[PROBLEM TO WORK ON]:
Once the line containing "Все категории (45, 188)" is found in the entries below, reproduce it and every line after it, stopping at and including the line containing "Password (559, 294)"; reproduce nothing else, and keep each line exact.

[GIVEN DATA]:
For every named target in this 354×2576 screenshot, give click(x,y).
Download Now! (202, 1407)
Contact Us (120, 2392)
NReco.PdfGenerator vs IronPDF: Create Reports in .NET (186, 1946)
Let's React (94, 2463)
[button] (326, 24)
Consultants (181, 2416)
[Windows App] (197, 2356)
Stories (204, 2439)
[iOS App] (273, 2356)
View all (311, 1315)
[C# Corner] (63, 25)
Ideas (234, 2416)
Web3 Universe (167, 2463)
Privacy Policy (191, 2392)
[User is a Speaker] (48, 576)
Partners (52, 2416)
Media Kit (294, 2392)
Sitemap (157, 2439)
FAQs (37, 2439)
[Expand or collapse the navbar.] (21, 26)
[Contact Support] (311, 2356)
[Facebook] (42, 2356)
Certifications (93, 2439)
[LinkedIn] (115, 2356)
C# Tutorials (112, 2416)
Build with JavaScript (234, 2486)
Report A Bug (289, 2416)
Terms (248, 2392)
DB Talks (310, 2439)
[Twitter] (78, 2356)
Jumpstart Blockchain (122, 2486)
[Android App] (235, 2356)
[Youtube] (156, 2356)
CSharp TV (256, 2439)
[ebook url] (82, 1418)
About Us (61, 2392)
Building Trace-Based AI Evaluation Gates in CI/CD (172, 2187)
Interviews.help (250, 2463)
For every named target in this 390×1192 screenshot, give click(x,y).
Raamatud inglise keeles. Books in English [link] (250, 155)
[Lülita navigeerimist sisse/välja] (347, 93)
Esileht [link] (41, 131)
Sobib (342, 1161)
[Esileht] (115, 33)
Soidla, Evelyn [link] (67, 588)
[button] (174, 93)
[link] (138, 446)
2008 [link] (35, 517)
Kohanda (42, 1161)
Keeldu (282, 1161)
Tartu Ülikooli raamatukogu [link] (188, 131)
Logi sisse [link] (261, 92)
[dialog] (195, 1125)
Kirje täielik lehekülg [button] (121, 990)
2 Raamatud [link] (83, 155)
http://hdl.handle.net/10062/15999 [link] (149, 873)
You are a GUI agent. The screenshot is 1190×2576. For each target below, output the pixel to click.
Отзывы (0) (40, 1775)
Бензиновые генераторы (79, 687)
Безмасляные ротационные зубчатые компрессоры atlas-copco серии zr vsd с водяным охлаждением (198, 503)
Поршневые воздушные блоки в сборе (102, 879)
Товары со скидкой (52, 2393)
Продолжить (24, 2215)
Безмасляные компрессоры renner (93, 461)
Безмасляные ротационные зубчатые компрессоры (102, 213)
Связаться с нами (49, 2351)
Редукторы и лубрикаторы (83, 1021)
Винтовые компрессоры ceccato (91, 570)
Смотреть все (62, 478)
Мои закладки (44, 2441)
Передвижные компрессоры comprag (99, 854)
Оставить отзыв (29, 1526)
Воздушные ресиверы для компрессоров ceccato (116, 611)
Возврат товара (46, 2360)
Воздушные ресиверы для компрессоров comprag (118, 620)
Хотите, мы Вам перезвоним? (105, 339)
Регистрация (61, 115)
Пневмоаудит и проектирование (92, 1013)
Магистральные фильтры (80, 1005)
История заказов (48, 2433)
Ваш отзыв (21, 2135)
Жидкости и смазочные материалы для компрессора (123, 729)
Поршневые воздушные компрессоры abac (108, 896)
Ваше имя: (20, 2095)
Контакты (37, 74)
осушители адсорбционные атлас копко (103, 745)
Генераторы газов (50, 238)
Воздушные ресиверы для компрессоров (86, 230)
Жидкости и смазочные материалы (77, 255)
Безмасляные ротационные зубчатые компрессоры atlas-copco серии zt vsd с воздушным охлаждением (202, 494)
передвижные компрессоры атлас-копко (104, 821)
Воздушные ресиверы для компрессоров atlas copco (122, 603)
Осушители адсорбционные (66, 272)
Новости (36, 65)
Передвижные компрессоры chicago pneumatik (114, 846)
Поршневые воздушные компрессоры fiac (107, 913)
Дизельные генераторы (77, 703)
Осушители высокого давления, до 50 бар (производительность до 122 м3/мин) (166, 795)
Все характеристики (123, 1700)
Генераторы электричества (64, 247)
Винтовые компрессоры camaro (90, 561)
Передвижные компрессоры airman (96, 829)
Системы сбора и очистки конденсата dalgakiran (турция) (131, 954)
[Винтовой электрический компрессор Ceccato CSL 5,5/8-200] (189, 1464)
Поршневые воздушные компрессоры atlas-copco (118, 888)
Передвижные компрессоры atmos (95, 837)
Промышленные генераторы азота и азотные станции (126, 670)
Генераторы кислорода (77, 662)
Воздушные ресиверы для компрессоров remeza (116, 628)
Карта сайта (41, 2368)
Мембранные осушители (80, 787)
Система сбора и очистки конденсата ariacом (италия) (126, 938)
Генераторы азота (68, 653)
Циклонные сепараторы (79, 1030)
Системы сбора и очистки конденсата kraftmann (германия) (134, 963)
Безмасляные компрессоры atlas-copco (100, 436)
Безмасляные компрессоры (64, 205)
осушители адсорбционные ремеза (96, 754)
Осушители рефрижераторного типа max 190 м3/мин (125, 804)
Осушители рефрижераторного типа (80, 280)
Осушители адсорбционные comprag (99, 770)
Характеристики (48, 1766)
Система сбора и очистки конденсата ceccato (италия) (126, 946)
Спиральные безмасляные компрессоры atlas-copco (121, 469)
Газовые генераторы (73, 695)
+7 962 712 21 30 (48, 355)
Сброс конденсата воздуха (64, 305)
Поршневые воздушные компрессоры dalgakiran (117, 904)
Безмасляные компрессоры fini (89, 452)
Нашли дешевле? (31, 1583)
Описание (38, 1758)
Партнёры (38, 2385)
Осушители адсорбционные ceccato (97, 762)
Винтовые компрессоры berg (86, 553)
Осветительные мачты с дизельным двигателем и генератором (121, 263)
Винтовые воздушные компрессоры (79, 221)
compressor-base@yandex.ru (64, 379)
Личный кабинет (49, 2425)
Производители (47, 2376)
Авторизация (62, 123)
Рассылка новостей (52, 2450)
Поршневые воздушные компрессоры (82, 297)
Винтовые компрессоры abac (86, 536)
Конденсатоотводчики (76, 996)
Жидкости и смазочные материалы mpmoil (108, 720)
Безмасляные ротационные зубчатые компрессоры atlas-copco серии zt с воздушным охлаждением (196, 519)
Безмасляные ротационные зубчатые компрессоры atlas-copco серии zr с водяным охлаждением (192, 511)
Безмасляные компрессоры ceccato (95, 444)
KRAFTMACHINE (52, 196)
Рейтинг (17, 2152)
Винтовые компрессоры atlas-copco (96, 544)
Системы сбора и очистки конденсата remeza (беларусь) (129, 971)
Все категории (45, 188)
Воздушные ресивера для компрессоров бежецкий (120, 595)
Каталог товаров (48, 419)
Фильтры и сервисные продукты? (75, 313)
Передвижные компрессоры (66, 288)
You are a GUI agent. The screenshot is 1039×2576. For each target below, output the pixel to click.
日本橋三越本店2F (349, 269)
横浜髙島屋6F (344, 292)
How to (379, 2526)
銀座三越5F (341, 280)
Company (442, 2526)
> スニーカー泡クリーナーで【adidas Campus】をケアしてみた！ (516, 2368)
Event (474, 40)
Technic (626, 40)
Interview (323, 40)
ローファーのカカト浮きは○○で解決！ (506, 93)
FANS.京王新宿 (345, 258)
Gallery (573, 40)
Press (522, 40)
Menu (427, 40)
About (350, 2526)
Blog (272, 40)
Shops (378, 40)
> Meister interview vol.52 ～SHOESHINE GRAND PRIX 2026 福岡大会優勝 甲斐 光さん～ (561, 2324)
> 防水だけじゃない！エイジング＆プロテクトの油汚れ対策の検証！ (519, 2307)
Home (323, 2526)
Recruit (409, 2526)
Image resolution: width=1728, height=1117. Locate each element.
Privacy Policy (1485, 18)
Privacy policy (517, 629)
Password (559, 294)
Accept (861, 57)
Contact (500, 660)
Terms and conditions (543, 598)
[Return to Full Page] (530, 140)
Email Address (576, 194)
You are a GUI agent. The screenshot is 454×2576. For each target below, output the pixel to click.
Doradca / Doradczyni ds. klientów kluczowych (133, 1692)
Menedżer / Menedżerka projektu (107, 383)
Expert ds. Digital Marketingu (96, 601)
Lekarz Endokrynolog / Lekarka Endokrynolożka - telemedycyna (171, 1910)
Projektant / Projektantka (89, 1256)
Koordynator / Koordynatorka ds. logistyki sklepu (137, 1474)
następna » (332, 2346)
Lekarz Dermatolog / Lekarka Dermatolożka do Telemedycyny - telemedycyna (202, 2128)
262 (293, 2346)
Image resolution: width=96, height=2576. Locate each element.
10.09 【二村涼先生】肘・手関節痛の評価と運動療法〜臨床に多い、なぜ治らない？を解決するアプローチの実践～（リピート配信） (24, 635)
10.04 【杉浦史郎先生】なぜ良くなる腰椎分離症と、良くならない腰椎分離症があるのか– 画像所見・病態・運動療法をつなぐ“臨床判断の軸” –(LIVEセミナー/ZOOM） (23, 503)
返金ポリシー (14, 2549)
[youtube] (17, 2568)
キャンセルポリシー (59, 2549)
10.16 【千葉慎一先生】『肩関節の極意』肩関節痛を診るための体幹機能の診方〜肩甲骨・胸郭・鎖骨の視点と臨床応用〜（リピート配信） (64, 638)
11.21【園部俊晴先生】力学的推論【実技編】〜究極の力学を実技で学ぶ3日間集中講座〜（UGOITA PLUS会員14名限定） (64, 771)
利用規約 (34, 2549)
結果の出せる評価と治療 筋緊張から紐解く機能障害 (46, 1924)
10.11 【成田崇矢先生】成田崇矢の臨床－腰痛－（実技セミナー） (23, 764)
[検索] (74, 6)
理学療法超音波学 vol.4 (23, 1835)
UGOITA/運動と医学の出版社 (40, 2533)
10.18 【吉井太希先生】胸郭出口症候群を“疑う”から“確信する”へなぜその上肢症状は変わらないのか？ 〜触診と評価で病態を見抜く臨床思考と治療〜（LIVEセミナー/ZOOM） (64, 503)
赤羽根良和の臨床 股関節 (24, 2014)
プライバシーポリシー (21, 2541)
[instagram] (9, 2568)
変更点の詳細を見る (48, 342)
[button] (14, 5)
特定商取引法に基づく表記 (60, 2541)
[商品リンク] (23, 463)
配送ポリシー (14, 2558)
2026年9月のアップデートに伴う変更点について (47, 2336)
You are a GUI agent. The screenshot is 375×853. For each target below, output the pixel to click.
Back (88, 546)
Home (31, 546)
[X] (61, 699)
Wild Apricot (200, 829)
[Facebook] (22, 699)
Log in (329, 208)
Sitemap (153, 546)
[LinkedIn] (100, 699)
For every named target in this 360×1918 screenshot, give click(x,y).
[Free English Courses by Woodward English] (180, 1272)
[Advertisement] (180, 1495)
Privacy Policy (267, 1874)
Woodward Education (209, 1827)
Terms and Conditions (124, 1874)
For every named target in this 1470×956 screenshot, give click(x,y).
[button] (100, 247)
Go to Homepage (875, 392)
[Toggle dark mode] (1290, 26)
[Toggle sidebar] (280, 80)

[RESPONSE FOR THIS EXERCISE]:
Все категории (45, 188)
Воздушные ресивера для компрессоров бежецкий (120, 595)
Каталог товаров (48, 419)
Фильтры и сервисные продукты? (75, 313)
Передвижные компрессоры (66, 288)
You are a GUI agent. The screenshot is 1039×2576. For each target below, output the pixel to click.
日本橋三越本店2F (349, 269)
横浜髙島屋6F (344, 292)
How to (379, 2526)
銀座三越5F (341, 280)
Company (442, 2526)
> スニーカー泡クリーナーで【adidas Campus】をケアしてみた！ (516, 2368)
Event (474, 40)
Technic (626, 40)
Interview (323, 40)
ローファーのカカト浮きは○○で解決！ (506, 93)
FANS.京王新宿 (345, 258)
Gallery (573, 40)
Press (522, 40)
Menu (427, 40)
About (350, 2526)
Blog (272, 40)
Shops (378, 40)
> Meister interview vol.52 ～SHOESHINE GRAND PRIX 2026 福岡大会優勝 甲斐 光さん～ (561, 2324)
> 防水だけじゃない！エイジング＆プロテクトの油汚れ対策の検証！ (519, 2307)
Home (323, 2526)
Recruit (409, 2526)
Image resolution: width=1728, height=1117. Locate each element.
Privacy Policy (1485, 18)
Privacy policy (517, 629)
Password (559, 294)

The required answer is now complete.